The good news is that while you may feel absolutely awful for what seems like a million years, you’re likely to get better quickly – usually between one to three days. Another piece of good news is that if you are fairly healthy to start off with and keep yourself well hydrated while vomiting all over the place, you will be OK once it’s over. This could be another plus - you may find that you have just undergone a crash weight loss program. And the final good news is that if you work outside your home, or are in charge of cooking for your household, you will have a couple of days of rest afterwards, as no one will want you anywhere near them or preparing any food while you could still be contagious.


Tuesday, February 28, 2017


I was researching Listeria recalls on the Canadian Food Inspection Agency Website just now when I came across a recall of Trader Joe’s apple sauce in British Columbia, Canada. They had found pieces of glass. I immediately checked to see if there was also a recall in the United States. This is a product I eat. So it was no longer research. It was personal.

And yes, there was a recall. For some reason I had missed it in my mailbox (I am on the FDA recall mailing list). So I checked the jar of Organic Unsweetened Apple Sauce I had sitting in my kitchen – not yet opened – and sure enough it had been recalled.

I really need to do a better job of reading my mail.

Anyway, three types of apple sauce are being recalled in the U.S. In Canada, it’s just the first two:

• Trader Joe's First Crush Unsweetened Gravenstein Apple Sauce with a barcode of 00015905 and best before date of Aug. 8, 2018.
• Trader Joe's Organic Unsweetened Apple Sauce with a barcode of 00194877 and a best before date of Oct. 6, 2018.
• Trader Joe's All Natural Unsweetened Apple Sauce with a barcode of 00014359 and a best before date of Dec. 16, 2018. This brand of applesauce is not sold in Michigan.

So will you die if you have eaten some glass-laced applesauce?
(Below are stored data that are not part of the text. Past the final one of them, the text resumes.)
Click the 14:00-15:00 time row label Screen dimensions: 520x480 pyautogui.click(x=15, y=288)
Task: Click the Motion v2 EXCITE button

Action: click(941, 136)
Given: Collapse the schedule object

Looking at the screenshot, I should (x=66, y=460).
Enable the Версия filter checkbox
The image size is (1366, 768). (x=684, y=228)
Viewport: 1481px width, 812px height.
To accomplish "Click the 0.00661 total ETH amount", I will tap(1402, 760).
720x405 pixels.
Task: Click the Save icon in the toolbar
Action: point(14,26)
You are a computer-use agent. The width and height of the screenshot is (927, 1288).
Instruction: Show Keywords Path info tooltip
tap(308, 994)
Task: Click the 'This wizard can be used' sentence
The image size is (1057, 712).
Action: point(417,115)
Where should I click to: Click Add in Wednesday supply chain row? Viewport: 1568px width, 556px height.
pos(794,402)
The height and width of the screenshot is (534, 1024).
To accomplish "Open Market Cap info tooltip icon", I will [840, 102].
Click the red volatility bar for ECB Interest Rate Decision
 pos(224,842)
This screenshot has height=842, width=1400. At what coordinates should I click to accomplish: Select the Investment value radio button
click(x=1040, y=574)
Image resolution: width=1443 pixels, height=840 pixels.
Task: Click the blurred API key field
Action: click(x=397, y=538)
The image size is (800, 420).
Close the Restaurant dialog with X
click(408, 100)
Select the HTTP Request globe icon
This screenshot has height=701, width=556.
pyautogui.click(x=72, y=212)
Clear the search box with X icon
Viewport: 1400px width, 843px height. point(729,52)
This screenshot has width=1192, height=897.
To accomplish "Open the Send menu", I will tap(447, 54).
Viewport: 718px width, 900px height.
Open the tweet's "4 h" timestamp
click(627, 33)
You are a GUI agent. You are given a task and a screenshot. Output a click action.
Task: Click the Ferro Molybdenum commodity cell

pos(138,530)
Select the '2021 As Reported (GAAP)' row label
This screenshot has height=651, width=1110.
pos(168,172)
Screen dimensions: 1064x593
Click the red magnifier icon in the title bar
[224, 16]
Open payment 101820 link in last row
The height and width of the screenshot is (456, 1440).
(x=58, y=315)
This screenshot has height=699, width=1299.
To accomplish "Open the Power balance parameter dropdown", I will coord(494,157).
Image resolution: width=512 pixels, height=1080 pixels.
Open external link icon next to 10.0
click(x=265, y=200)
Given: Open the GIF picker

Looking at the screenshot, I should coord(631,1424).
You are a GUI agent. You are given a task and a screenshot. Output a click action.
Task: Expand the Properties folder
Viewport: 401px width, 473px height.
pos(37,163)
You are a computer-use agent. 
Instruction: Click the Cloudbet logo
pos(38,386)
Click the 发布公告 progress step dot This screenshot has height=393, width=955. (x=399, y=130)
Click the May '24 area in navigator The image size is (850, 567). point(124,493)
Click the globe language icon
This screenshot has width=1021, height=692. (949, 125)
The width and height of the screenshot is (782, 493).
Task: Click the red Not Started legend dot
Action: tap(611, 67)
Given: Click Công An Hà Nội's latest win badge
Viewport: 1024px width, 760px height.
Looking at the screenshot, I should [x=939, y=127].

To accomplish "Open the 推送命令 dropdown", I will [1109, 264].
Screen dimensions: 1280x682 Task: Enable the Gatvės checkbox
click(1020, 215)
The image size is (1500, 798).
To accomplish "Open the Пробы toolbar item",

Ground glass has been used as the murder weapon in any number of mysteries. This method of murdering your enemies (or, your unwanted relatives) dates way back, at least 500 years. No doubt it's even longer since glass has been made for some 3,500 years.

But relax. Apparently it doesn’t work well. If it is ground too finely, it will do nothing to you, and if it is too coarse, you’ll probably notice it before you swallow. A cut in your mouth can be painful, but it won't be lethal. But if it does get into your GI tract, you might have a bit of bleeding, and in the worst case, anemia, but not much else. Getting the glass just right is very, very, difficult. So stick to arsenic or something more reliable if you want to do away with your mother-in-law.

But all the same, don’t eat that applesauce. Take it back to Trader Joe’s or Pirate Joe’s and complain.